Netanyahu Questioned on Corruption. What Now for Israeli Politics?

The Israeli prime minister says there's no there there. The opposition says "the largest things" are at stake.

On Monday, after months of clamor from the opposition and amid an ongoing “inquiry,” the Israeli police questioned Prime Minister Benjamin Netanyahu over allegations of corruption, marking the beginning of a criminal investigation.

Details of the probe have not been made public, but the general understanding is that there are two separate issues at stake. First, the prime minister allegedly received favors from Israeli (and, perhaps more problematically, foreign) businessmen. Second, there was a seemingly unsavory defense deal in 2015 with German company ThyssenKrupp over submarines and warships.

The police fraud investigation and prosecution unit spoke to Netanyahu with the authorization of the Israeli attorney general, Avichai Mandelblit.

Erel Margalit, who is gunning for leadership of Israel’s opposition center-left Zionist Union Party, told Foreign Policy that these potential scandals are much more important than other alleged peccadillos committed by Netanyahu over the years, from overpaying for flights to spending $2,700 a year on ice cream (his favorite flavor is pistachio).

“It needs to be clear that you have the largest things at stake,” he said.

The deal with ThyssenKrupp, Margalit said, should not have been made under pressure from the prime minister’s office. But, though there was a tender in 2014 for a contract for which several companies (including the United States) made offers, the legal counsel for the ministry of defense reportedly got a call from “Bibi’s lawyer” saying that Israel was going with the Germans. Margalit says that Netanyahu, along with his personal attorney/cousin, pushed through a deal with the shipyard for the construction of naval vessels.

Though the contract — variously said to be worth half a billion dollars or more than a billion — was with German company ThyssenKrupp, it was subcontracted to a shipyard then known as Abu Dhabi MAR and now renamed German Naval Yards Kiel. The major owner of the shipyard is the family of Lebanon’s former defense minister, Samir Moqbel. Margalit says he has worked with both Iran and Hezbollah. Netanyahu’s lawyer, according to Israel’s Channel 10, also works for the Israeli agent of ThyssenKrupp Marine Systems.

Netanyahu, speaking to members of his right-wing Likud party in parliament on Monday, said, “We hear the celebratory spirit and winds blowing through the television studios and in the corridors of the opposition. Hold off the celebrations; don’t rush.” His office also issued a statement, which read, “Try to replace the prime minister at the ballot boxes, as is accepted in democracies.”

Margalit said he hopes any investigation of the prime minister focuses on “the big things.”

Israel has a tradition of taking down prime ministers in corruption probes.
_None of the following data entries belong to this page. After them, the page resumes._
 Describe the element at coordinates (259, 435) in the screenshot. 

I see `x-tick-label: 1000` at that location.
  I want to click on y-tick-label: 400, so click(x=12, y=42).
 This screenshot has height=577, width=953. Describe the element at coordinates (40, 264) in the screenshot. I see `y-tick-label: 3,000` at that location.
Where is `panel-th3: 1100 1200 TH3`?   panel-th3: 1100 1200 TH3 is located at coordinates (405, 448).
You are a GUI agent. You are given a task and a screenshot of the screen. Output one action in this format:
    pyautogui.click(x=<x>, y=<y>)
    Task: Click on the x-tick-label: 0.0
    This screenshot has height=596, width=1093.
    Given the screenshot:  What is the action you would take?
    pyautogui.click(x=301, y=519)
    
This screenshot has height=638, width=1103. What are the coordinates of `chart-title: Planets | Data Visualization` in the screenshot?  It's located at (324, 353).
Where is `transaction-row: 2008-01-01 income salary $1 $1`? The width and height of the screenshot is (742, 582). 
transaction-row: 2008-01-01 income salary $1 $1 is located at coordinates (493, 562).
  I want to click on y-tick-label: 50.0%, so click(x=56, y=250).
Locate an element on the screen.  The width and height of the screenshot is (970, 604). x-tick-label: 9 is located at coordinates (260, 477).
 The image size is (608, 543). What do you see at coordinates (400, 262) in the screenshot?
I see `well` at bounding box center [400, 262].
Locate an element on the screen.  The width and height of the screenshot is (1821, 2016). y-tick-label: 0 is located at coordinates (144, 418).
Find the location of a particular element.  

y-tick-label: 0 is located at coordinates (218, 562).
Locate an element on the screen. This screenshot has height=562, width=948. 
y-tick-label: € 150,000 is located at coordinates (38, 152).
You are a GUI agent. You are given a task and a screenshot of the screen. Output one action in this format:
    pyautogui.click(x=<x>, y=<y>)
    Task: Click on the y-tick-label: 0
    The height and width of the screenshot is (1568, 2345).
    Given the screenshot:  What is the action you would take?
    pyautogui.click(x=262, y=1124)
Ehud Olmert, Netanyahu’s predecessor, was undone by corruption accusations in 2008 (he remained as caretaker prime minister until Netanyahu returned to power in 2009).

Even if he is suspected of criminal activity, Netanyahu does not necessarily need to step down. He would only have to resign if convicted, and with the conviction upheld by Israel’s High Court. Margalit worries that Netanyahu may be trying to shield himself. He is apparently trying to pass a law that would come into effect in the next parliament that the sitting prime minister cannot be interrogated.

But if Bibi calls elections, during which by law he could not be interrogated, he’d be safe and clear in the next parliament after the elections conclude — provided he wins.